## Materials provided
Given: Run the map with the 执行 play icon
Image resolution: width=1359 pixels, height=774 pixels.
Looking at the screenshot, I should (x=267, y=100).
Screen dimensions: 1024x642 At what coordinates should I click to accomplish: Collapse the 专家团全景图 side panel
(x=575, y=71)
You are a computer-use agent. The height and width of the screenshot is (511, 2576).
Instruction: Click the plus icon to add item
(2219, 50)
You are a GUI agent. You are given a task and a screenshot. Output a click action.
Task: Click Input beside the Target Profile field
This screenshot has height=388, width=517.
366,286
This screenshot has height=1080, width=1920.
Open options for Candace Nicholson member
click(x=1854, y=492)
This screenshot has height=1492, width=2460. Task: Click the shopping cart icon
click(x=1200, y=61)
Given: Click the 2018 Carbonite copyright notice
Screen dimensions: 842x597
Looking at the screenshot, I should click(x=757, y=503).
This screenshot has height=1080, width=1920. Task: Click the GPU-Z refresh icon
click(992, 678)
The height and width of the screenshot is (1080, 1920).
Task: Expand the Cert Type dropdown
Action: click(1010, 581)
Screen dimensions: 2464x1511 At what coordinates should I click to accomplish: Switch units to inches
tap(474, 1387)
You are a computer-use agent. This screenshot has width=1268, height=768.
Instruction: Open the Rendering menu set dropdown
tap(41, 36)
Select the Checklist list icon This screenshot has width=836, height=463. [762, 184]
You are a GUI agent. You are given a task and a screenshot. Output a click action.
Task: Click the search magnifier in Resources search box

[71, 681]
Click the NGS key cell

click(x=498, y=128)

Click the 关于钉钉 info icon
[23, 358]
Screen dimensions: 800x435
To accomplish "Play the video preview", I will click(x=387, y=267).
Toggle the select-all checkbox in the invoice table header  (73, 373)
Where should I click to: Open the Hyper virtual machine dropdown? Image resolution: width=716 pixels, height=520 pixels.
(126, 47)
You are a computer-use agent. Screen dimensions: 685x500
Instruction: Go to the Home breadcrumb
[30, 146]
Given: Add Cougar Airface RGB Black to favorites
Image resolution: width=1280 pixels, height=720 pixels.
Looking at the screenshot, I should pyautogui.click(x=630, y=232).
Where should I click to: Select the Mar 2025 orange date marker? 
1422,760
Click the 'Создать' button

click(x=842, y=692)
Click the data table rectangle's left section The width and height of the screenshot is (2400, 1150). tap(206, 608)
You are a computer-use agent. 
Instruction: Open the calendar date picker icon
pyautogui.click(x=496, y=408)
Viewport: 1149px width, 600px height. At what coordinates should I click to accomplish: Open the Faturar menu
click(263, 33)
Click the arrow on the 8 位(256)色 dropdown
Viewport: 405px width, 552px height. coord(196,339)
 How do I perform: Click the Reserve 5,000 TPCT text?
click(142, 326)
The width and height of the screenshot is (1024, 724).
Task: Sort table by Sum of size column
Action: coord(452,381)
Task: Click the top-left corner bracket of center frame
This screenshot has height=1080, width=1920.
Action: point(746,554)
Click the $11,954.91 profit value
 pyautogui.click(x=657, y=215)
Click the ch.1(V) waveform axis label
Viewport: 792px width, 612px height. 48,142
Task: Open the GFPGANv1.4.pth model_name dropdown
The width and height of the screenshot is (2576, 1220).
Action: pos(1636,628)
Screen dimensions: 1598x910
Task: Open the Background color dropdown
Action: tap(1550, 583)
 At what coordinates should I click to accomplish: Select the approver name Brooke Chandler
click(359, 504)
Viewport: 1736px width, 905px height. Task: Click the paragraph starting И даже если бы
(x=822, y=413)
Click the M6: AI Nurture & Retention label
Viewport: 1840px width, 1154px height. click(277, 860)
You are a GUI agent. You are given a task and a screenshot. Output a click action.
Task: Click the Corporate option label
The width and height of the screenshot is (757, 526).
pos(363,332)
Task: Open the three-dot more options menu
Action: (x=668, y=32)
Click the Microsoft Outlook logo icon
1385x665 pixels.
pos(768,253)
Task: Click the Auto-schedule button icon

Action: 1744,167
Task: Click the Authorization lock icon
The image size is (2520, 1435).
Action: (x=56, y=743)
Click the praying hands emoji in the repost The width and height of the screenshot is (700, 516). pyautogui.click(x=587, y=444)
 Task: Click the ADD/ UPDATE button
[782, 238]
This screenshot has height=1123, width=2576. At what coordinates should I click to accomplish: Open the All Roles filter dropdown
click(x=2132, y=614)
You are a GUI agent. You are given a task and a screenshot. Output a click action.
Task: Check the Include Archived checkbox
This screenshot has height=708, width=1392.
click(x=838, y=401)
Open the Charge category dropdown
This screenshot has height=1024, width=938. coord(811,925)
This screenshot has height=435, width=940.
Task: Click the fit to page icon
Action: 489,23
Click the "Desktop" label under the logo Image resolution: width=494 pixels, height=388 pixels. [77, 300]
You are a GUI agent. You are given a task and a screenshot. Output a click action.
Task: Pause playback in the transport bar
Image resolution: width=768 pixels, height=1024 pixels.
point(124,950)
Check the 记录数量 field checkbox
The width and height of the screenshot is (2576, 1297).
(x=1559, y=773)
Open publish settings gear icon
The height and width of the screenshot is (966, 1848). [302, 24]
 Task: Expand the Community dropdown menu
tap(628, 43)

## Challenge
Transcribe the items exactly, beginning at the line containing "Open publish settings gear icon" and continuing through the end of the items.

## Solution
Open publish settings gear icon
The height and width of the screenshot is (966, 1848). [302, 24]
 Task: Expand the Community dropdown menu
tap(628, 43)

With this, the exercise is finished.